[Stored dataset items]
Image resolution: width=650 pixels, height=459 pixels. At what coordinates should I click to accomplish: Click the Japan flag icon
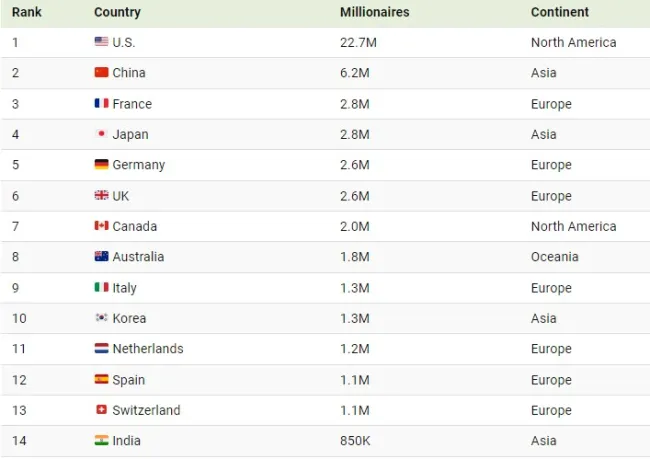click(x=101, y=134)
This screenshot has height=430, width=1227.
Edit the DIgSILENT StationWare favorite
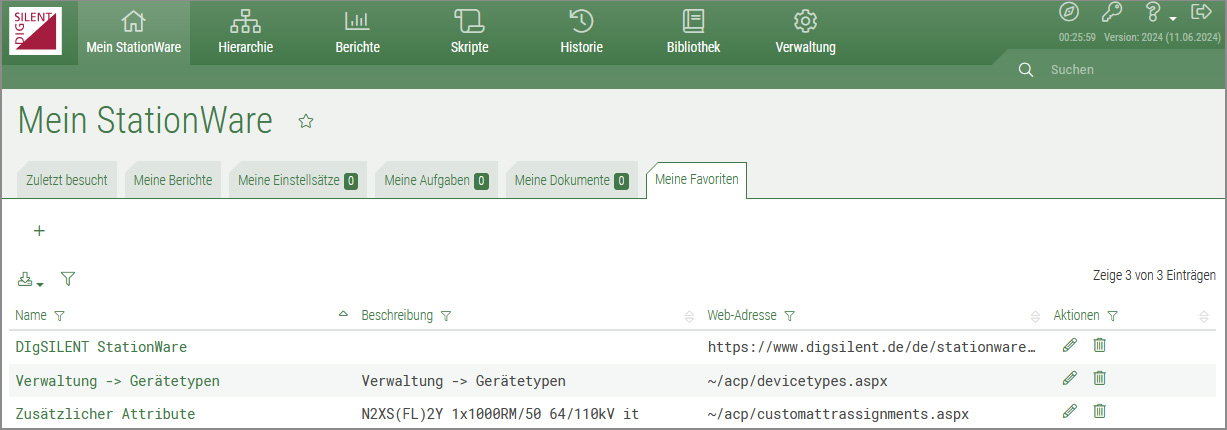(1070, 346)
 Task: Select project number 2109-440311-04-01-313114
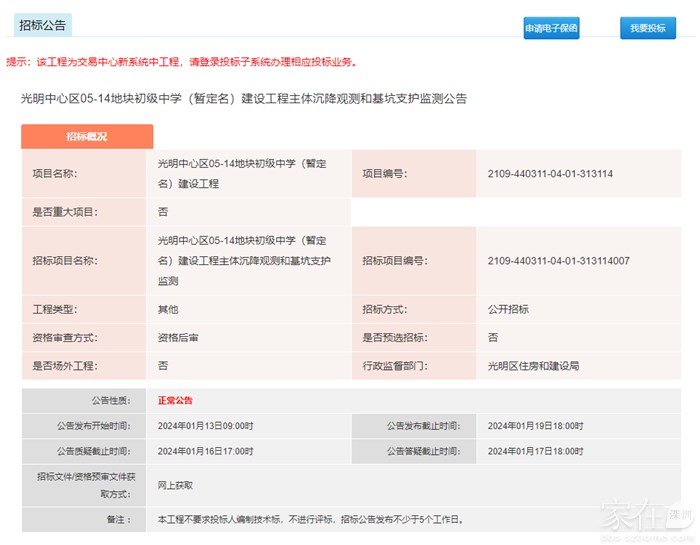[550, 174]
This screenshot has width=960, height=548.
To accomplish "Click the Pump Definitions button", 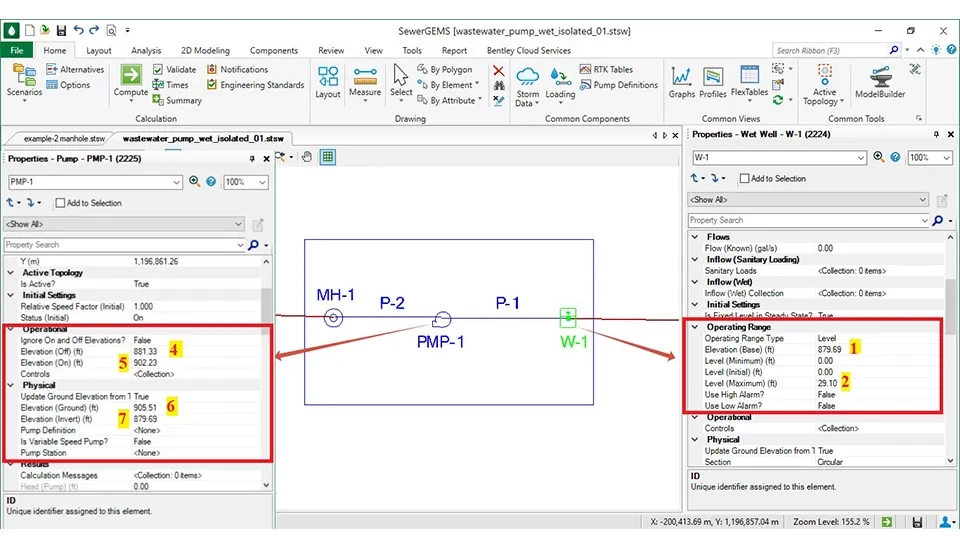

» EXERCISE INSTRUCTIONS
After removing each picture, print the entries above exactly as they were.

» TASK OUTPUT
Image resolution: width=650 pixels, height=459 pixels. At what coordinates should I click to accomplish: Click the Japan flag icon
click(x=101, y=134)
This screenshot has height=430, width=1227.
Edit the DIgSILENT StationWare favorite
(1070, 346)
 Task: Select project number 2109-440311-04-01-313114
[550, 174]
This screenshot has width=960, height=548.
To accomplish "Click the Pump Definitions button", 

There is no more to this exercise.